The First Chair explained what had happened, but only to a point.
“That’s not enough,” the woman interrupted.
Was this Mere? Really?
“It’s not close to enough,” the tiny woman gasped.
Washen straightened her shoulders, and with a stiff, almost offended voice asked, “Why not?”
Mere told her.
And Washen quietly absorbed the news, always reminding herself that they didn’t know if this was truly her old friend or if any of these terrible words could be trusted. This drama might well be nothing but a calculated deception, the polypond throwing a trusted face
and voice at the First Chair, trying to illicit some wrongheaded reaction.
“Did you hear me?”
Every word, yes.
“Washen?”
That was who I am. But who are you?
Then in a dead language, in Tilan, the little creature said, “Kill this body and look at my brain. If you doubt me—”
“No,” Washen said.
The First Chair stepped backward, and paused.

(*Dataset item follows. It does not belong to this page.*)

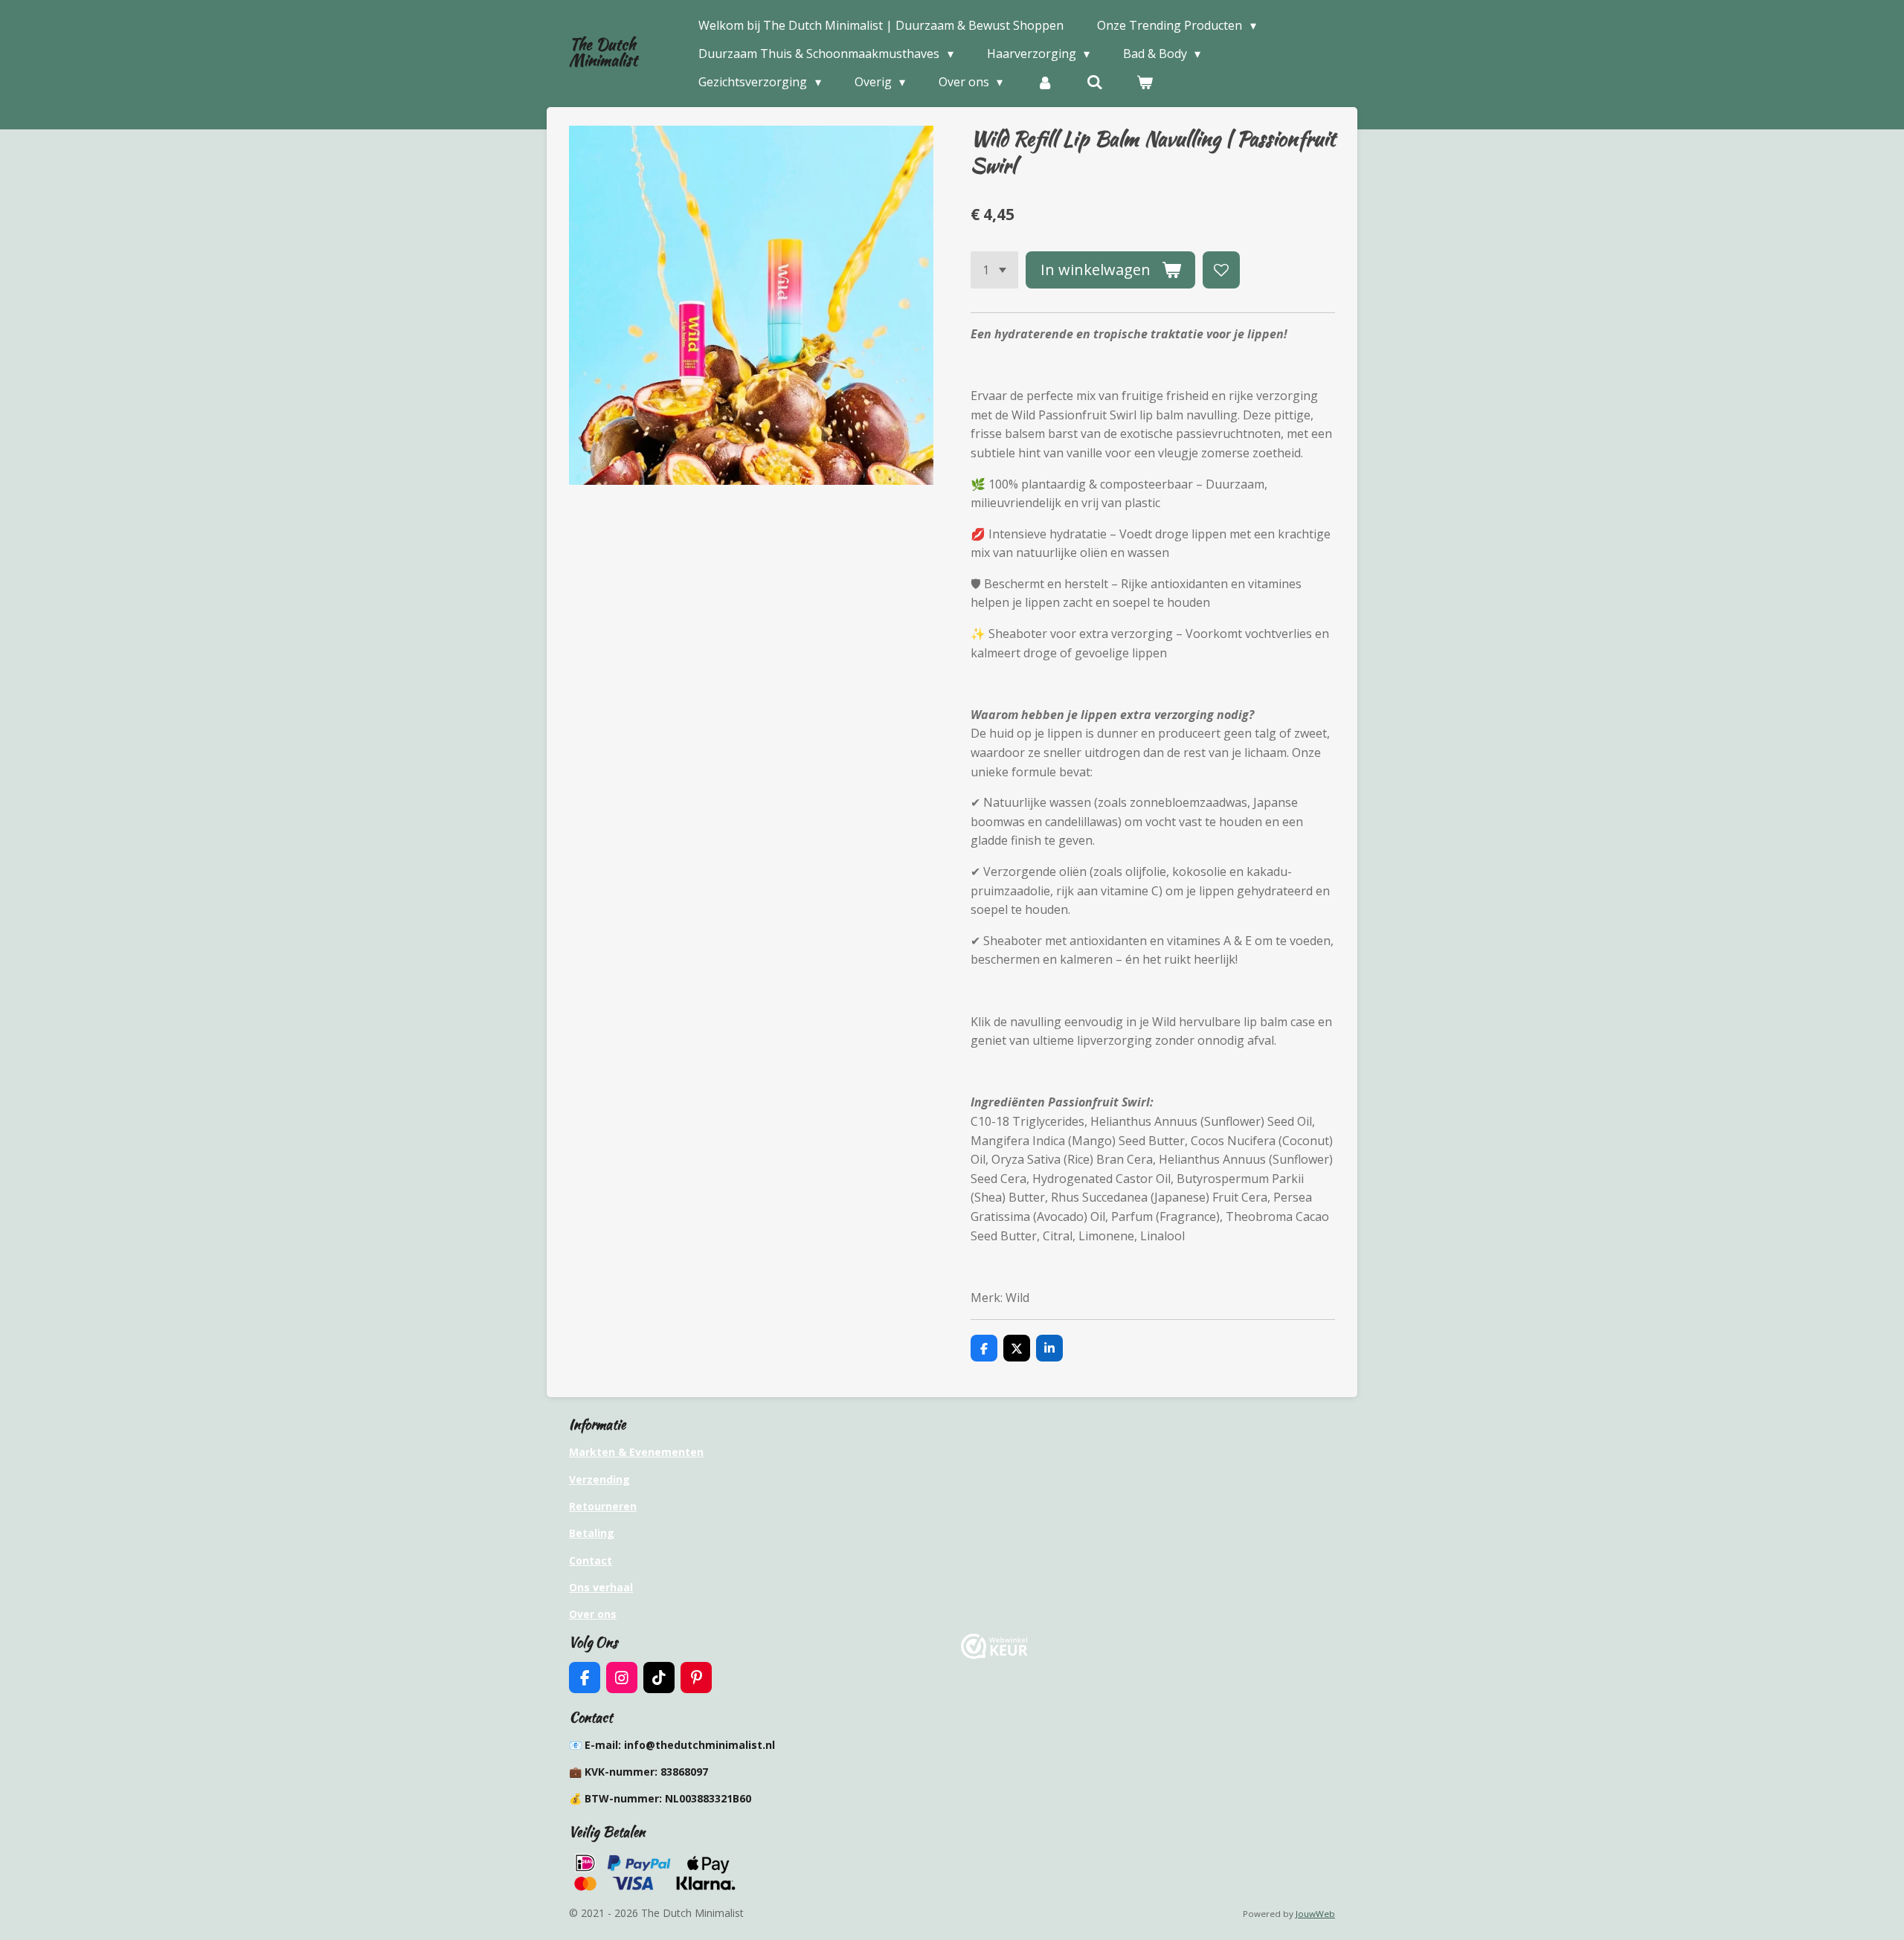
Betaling (591, 1533)
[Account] (1044, 82)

To nobody, she said again, “No.”
Pamir was standing beside her now, as a projection. And the Master Captain had appeared, along with Aasleen and Conrad and Osmium, and in another moment, the rest of the surviving Submasters. She ignored them. Consciously, she searched the available nexuses, finding the correct eye—one of the security eyes sewn into this chamber’s wall—and she looked herself from that narrow vantage point.
Aasleen looked tired, but Washen looked considerably worse.
Where that woman was thin, the First Chair was thinner. And with a voice that couldn’t sound older, she whispered, “All right then. I believe you. I believe.”